封神演戯 (ダッシュエックス文庫) 森田 季節 むつみまさと 集英社 2015-05-22 by G-Tools |
並行世界の歴史を管理する組織「崑崙」に所属する仙人・太公望。だが太公望は有休を取り続けてまったく仕事をしない“ニート”の仙人だった。ある並行世界の「殷」という国の歴史が、妖しい仙女妲己によって歪められていると知った「崑崙」は、「殷」を正しい歴史に導くため太公望を派遣する。
太公望、美少女と戯れる
ニートな太公望と美少女だらけの仙人が国家と歴史を揺るがし戯れる仙道戦記ファンタジー
原作者が怒りそう。

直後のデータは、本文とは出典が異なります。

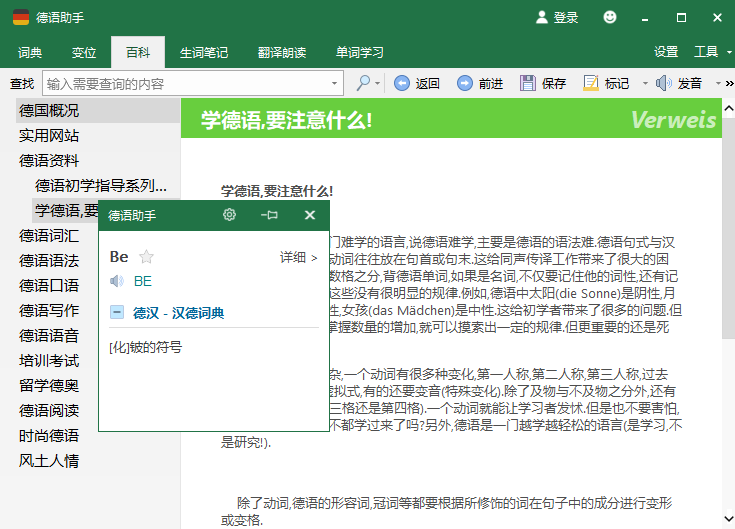
Task: Pin the 德语助手 popup window
Action: [269, 215]
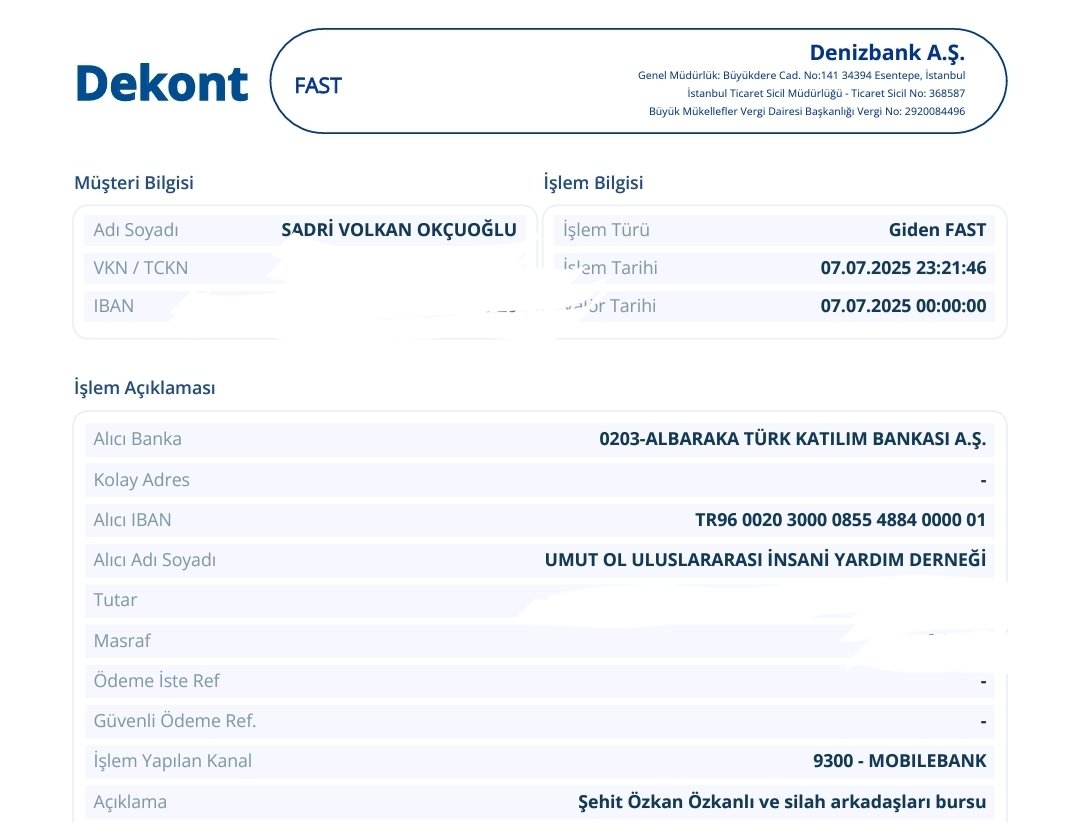Click the Kolay Adres dash value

古典の『封神演義』をラノベ化してノリノリで遊んでいるのが伝わってきました。
並行世界の歴史監視者である主人公・太公望が、師・元始天尊の命により、ある世界の「殷」という国家に寄生した仙女・妲己を討伐すべく、仲間の美少女仙人たちと国家や歴史を動かしていく展開が愉快でした。

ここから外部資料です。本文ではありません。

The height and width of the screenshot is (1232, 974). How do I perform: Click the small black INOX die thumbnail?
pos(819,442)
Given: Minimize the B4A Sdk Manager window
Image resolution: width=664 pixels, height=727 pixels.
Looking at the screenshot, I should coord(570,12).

『封神演義』をラブコメ×戦記ファンタジーとして再構築した、まったく新しい『封神演義』でした。
「崑崙」というれっきとしたお役所に所属しながら、数十年間も有休を使って自宅でニート生活を過ごしていた太公望の筋金入りの「働いたら負け精神」が天晴でした。基本ダラダラと引きこもってサボっているだけに思えるのだけれど、未来の展開を予測して敵味方を周囲を動かして最後にはしっかりと結果を手にする策士ぶりがぐう有能。こういう人がリーダーになったら部下は楽ができそうだけれど、理解されないでしょうね。
熱血少女の四不象やツンデレ天才仙人の楊戩、宝貝人間の哪吒など、実力も可愛さもトップクラスの仙人を率いて歴史を変えていく壮大さにワクワクするのですが、妲己サイドの音楽による宇宙征服という突拍子もない構想にも惹かれるものを感じます。殷を滅ぼすために周の大師となって戦争を起すのですが、妲己討伐という目的のために人間の兵士を犠牲にする決断に常に疑問を抱く太公望の葛藤や苦悩が身にしみて感じました。

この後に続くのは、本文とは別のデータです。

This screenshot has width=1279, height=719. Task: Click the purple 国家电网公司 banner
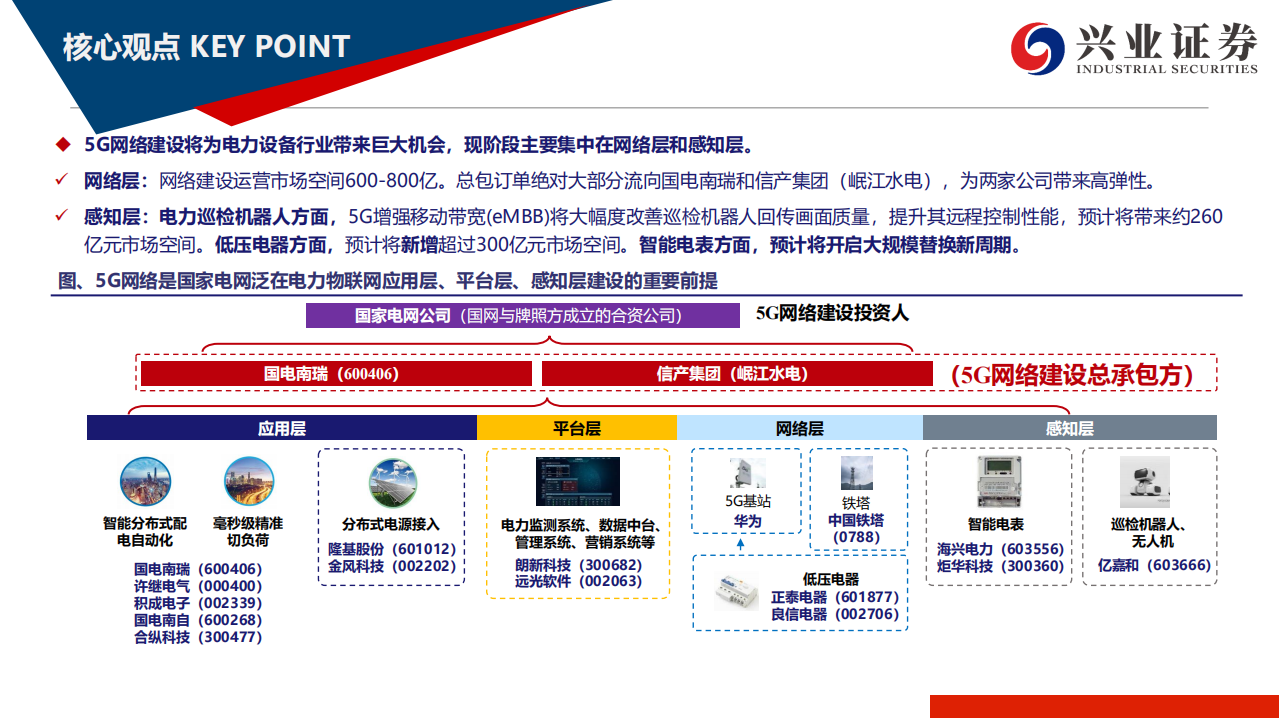coord(519,313)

おおまかなストーリーは原典の『封神演義』と同じですが、太公望が元地球の高校生だったり、敵も味方も仙人は美少女だらけであったり、改変されています。とくに太上老君がかわいい、毎日一緒にゲームしたい。
太公望とは正反対にワーカーホリックで生真面目で不器用な聞仲も憎めなくて、ライバルとして今後の対決に期待できます。今回は登場してませんが『封神演義』のキャラでは申公豹が好きです。次回でオナシャス!